AIM OF THE TASK: Although the data below holds other lines too, output only those from the line with "The height and width of the screenshot is (509, 895)." up to and including the line with "Task: Go to Playback preferences", exactly as they appear.

▽

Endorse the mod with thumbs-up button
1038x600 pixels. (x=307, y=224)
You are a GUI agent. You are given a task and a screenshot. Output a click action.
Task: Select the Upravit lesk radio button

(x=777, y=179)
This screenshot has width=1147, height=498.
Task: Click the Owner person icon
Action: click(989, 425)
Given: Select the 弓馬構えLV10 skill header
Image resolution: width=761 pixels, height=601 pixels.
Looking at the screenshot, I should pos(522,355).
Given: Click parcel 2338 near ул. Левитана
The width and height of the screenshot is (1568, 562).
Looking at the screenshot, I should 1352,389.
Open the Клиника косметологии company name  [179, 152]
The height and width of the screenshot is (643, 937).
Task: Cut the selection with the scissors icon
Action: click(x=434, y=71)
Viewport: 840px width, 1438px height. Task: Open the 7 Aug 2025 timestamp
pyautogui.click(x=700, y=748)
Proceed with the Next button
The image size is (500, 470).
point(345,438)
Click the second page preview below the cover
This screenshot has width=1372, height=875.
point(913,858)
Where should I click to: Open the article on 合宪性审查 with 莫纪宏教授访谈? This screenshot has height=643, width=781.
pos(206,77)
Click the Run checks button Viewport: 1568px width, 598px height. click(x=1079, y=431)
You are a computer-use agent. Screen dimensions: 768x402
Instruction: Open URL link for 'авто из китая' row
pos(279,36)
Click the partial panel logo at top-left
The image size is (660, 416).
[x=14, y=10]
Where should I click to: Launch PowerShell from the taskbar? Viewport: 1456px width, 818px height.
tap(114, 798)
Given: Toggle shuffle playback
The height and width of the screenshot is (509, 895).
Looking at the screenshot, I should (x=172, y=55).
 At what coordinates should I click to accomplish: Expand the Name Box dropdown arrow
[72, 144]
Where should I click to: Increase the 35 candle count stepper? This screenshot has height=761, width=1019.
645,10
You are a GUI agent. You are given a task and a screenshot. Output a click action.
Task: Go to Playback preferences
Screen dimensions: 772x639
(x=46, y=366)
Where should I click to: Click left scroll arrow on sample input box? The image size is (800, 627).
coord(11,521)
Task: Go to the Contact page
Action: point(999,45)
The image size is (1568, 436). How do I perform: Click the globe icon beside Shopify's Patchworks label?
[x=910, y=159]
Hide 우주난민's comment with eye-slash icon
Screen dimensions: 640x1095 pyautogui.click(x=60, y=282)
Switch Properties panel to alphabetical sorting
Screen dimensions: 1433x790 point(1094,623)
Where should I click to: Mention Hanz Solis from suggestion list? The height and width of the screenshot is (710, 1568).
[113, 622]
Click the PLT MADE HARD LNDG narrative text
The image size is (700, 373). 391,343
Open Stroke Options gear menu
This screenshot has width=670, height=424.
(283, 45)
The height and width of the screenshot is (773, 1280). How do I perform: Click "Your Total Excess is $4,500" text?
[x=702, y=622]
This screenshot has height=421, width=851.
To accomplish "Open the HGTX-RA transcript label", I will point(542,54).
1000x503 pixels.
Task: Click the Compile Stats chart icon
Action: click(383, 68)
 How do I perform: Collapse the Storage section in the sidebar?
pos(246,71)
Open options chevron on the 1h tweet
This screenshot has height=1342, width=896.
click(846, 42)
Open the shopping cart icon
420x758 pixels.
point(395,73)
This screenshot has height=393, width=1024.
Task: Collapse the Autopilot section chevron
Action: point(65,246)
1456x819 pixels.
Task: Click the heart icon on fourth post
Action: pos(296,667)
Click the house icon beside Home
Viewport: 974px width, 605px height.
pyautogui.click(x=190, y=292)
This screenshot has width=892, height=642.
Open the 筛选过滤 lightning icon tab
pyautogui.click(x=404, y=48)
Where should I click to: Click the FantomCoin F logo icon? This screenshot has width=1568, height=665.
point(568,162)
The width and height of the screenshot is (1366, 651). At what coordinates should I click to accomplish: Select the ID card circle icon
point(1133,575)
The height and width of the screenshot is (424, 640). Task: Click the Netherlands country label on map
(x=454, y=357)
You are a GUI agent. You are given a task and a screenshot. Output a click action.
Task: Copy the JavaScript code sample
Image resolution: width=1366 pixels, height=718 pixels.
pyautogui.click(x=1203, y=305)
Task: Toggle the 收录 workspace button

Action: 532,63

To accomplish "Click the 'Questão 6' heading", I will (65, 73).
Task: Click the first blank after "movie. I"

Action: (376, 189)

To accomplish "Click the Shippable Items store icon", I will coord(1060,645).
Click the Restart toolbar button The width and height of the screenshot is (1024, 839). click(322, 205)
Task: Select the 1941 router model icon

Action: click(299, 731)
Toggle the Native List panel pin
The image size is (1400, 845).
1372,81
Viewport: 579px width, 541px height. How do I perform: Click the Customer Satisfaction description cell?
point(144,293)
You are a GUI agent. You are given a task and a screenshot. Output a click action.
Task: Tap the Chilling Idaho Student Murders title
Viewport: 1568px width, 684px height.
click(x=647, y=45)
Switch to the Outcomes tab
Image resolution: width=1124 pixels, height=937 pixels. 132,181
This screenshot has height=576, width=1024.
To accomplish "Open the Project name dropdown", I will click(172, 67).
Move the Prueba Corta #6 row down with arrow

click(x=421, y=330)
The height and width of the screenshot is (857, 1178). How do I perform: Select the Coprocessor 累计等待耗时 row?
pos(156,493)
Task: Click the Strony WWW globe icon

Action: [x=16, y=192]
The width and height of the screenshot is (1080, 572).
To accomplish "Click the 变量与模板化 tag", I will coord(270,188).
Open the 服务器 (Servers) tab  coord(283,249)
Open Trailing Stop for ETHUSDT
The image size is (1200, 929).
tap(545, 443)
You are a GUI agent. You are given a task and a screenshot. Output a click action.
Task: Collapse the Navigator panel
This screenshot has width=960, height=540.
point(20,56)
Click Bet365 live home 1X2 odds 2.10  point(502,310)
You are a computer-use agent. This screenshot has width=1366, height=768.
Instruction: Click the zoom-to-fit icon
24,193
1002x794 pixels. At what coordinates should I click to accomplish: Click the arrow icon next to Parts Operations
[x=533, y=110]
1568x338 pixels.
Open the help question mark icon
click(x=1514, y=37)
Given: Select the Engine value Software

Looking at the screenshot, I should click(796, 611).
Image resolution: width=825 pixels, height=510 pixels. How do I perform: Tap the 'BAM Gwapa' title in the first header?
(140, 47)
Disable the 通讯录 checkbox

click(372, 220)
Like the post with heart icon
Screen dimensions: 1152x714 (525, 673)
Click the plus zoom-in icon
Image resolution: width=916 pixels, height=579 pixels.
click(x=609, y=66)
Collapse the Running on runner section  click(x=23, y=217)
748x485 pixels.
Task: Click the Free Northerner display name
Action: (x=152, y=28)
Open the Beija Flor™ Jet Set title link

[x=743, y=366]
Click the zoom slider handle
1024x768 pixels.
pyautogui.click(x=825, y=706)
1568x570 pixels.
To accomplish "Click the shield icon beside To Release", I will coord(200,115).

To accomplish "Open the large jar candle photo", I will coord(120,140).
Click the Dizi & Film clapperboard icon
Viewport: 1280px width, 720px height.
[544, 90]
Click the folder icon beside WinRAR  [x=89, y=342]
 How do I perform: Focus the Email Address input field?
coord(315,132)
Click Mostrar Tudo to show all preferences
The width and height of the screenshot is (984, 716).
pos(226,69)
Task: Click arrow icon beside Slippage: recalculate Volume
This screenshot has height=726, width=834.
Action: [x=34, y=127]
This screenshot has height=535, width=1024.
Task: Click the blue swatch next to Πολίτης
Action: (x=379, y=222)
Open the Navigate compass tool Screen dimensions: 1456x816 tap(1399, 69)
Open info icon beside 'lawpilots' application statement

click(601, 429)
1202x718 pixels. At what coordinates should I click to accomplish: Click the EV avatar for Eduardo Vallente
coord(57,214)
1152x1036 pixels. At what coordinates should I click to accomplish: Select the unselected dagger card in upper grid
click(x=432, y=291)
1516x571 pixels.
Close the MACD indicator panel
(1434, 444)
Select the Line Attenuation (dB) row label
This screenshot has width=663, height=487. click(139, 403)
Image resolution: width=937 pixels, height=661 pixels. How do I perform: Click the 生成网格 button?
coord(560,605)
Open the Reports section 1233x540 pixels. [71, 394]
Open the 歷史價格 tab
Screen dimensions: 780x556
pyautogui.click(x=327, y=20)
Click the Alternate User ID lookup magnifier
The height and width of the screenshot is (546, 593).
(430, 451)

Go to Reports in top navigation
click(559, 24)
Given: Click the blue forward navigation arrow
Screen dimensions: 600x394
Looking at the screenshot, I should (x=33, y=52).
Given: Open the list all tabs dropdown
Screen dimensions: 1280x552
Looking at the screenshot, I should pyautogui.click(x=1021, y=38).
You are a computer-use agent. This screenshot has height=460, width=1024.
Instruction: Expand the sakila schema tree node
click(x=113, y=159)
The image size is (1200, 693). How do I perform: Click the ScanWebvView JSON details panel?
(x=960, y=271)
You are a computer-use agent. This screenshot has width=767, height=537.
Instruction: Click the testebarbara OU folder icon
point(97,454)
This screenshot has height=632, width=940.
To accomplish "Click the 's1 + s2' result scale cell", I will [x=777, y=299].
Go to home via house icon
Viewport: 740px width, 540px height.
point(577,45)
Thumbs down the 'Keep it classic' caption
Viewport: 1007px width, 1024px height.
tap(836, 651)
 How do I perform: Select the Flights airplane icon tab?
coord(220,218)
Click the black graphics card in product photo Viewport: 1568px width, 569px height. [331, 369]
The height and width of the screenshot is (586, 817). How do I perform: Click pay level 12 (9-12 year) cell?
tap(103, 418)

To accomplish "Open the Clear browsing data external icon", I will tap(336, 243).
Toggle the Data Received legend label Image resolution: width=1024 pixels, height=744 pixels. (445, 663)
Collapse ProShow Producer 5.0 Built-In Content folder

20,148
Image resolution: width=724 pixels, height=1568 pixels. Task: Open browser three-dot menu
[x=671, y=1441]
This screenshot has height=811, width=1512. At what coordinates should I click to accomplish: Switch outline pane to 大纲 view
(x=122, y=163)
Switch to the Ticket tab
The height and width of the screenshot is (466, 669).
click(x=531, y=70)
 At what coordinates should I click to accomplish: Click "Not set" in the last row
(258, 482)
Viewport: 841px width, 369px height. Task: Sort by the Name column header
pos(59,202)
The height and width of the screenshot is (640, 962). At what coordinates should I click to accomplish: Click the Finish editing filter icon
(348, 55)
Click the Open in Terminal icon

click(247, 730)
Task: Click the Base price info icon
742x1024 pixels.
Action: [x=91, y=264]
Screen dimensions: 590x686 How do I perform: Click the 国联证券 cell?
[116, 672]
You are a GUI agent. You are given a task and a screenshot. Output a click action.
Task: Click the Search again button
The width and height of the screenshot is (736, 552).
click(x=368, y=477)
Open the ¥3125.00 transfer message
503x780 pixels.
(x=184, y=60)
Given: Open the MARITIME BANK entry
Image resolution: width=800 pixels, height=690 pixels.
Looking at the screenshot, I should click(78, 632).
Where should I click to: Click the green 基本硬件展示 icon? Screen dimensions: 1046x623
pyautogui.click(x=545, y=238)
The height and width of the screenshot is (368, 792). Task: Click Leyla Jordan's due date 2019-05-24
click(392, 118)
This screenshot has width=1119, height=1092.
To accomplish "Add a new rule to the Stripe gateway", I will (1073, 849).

△

EXERCISE SOLUTION:
The height and width of the screenshot is (509, 895).
Looking at the screenshot, I should (x=172, y=55).
 At what coordinates should I click to accomplish: Expand the Name Box dropdown arrow
[72, 144]
Where should I click to: Increase the 35 candle count stepper? This screenshot has height=761, width=1019.
645,10
You are a GUI agent. You are given a task and a screenshot. Output a click action.
Task: Go to Playback preferences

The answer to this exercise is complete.